Equations are derived for the speed and direction of migration of air-, vapor-, or brine-filled triaxial ellipsoidal cavities of any orientation, and expected velocities are computed for the spherical, cylindrical, and discoidal cases that have been investigated experimentally. In the case of air bubbles agreement is only fair for approximately spherical bubbles trapped during freezing and is somewhat better for drilled cylindrical holes open to the atmosphere. The lack of agreement and the considerable scatter in the data are probably due to uncontrolled variations in pressure and shape and to the slow accumulation of frost.
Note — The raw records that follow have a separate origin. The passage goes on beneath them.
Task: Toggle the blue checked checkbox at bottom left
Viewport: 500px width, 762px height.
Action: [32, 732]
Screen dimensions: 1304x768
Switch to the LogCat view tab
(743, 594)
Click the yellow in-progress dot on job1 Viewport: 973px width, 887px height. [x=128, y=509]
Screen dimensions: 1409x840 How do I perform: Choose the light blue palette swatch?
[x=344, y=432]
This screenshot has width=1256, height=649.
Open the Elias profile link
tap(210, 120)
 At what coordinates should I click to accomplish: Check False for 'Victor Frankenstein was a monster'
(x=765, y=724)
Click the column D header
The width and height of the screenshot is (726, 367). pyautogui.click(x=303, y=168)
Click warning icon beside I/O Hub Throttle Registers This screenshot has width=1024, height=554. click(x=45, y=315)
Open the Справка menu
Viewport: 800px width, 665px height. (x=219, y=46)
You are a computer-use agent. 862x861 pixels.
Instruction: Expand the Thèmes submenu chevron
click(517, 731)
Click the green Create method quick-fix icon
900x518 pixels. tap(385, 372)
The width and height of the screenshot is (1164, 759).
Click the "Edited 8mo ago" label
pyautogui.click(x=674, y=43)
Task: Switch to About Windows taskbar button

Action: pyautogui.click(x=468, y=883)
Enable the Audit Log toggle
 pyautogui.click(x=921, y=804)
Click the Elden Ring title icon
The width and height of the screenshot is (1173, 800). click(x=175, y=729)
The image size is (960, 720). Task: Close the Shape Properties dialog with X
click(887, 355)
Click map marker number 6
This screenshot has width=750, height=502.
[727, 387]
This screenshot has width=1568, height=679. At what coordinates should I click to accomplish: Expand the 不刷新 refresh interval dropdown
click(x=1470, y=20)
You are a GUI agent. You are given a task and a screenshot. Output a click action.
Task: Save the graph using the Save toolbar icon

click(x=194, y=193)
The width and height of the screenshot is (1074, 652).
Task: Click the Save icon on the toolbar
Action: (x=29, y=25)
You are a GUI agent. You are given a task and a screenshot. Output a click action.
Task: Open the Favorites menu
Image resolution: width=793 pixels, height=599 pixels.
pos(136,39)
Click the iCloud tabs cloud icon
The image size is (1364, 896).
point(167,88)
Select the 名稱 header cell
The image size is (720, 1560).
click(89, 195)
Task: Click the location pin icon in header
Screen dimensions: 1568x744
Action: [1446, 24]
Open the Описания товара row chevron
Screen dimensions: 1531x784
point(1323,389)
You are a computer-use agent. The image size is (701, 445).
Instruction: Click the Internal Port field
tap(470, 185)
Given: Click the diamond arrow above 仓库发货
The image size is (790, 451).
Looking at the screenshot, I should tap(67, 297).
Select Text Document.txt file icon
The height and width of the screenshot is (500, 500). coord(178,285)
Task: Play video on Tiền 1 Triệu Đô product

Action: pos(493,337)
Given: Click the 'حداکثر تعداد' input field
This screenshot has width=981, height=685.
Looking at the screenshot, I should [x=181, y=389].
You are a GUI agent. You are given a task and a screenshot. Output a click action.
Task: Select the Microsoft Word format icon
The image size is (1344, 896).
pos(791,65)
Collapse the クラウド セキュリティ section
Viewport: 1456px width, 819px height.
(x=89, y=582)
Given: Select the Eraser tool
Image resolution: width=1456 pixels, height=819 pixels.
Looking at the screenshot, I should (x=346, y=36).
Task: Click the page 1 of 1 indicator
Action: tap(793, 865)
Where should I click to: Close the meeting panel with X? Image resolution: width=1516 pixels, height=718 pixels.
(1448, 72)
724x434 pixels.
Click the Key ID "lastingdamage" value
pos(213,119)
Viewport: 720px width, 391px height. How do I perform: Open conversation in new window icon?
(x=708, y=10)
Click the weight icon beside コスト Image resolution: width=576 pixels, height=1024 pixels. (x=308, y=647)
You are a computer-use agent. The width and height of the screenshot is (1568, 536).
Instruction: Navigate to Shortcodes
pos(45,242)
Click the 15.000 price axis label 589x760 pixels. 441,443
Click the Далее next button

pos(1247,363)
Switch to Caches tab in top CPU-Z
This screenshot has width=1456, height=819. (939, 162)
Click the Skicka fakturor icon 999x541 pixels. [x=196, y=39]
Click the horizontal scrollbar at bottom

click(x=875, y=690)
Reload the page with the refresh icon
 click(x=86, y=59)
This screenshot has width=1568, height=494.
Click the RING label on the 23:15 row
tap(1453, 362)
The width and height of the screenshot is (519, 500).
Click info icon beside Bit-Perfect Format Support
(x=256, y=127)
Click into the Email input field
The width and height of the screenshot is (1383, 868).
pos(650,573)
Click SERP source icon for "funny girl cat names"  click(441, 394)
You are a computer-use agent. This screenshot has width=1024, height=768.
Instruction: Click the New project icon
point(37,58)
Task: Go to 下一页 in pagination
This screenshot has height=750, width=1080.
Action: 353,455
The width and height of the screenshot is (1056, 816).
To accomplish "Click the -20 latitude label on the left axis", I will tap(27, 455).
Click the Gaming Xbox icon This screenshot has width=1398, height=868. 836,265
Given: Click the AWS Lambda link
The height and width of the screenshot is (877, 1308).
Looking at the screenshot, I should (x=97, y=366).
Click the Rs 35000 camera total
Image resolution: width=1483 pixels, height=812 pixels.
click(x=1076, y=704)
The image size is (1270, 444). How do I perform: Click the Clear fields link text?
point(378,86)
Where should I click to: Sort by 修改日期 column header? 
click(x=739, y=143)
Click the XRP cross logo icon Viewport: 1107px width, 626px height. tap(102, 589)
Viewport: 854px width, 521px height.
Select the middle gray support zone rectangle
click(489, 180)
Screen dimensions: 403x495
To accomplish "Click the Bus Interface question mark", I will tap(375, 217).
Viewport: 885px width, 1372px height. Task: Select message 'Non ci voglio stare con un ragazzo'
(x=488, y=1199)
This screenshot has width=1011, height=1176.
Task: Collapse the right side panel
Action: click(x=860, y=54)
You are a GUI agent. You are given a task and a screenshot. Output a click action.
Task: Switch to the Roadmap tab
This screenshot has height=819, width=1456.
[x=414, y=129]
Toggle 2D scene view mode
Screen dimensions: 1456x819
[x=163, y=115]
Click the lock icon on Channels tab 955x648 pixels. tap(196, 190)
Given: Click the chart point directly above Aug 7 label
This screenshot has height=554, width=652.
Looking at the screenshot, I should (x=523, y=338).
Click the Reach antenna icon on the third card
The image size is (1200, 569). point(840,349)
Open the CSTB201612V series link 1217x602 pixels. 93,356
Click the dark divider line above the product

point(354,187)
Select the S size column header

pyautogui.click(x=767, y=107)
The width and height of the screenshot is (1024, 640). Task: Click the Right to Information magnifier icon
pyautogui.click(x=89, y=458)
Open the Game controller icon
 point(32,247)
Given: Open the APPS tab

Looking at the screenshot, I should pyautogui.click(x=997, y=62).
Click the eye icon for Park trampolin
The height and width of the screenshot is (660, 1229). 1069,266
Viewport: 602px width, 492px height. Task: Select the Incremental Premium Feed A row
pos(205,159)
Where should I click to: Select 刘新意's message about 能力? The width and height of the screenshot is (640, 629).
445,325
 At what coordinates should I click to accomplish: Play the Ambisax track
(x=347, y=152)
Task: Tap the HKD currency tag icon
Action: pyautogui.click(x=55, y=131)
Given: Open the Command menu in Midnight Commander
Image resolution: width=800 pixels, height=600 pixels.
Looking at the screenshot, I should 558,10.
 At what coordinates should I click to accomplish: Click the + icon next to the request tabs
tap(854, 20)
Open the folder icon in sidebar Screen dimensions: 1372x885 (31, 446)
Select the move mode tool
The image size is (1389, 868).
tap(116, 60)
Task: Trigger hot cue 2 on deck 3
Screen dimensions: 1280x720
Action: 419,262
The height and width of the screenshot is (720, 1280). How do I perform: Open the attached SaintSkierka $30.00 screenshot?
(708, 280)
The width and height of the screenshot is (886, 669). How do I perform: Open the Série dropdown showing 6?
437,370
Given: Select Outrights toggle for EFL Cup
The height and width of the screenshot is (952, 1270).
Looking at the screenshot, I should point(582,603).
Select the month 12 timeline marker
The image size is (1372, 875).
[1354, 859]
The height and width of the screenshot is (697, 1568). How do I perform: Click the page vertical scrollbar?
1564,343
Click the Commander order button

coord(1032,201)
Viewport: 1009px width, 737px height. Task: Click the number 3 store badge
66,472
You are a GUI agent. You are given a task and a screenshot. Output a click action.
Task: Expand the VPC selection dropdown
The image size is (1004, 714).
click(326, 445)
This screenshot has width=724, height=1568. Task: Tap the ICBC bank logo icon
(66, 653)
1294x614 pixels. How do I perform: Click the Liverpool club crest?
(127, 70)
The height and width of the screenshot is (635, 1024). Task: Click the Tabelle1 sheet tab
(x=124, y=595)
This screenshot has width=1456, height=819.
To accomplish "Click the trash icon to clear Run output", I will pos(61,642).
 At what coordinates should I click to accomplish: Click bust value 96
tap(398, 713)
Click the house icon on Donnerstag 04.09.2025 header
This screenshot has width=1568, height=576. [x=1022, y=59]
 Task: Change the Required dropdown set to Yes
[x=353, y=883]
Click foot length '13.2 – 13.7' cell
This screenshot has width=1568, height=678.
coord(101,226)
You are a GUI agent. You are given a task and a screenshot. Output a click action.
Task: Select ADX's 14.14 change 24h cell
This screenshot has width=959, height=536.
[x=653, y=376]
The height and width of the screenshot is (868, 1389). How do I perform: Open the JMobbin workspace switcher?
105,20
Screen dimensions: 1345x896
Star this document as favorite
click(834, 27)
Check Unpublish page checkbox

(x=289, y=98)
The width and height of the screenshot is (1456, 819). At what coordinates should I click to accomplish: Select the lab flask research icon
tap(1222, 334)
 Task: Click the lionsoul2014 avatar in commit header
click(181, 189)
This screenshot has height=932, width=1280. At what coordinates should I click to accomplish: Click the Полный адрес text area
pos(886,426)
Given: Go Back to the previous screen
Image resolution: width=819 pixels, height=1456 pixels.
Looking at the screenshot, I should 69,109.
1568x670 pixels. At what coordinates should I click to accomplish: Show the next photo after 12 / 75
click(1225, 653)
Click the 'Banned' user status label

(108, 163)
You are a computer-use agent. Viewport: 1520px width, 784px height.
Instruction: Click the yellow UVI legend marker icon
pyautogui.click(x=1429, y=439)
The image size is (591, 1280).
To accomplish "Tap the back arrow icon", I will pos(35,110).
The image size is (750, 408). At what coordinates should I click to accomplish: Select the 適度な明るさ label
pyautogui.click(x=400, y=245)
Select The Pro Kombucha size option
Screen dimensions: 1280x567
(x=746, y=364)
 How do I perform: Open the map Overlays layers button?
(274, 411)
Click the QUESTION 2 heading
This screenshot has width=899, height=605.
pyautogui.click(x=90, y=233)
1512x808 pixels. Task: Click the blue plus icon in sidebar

In the case of discoidal vapor figures the agreement is much poorer and the scatter is much greater, probably because of large uncontrolled variations in shape, air content, and temperature of the figures. Calculation of the effect of small size, for which viscous flow of the vapor is important, shows it to be negligible for the figures used in the experiments. For spherical brine pockets at temperatures a few degrees or more below freezing agreement is fairly good, considering the uncertainties in the diffusion coefficient, but at the ice point the predicted speed is about 5 times that observed, probably because the brine concentration in the pockets at this temperature was not in fact zero as required by the theory.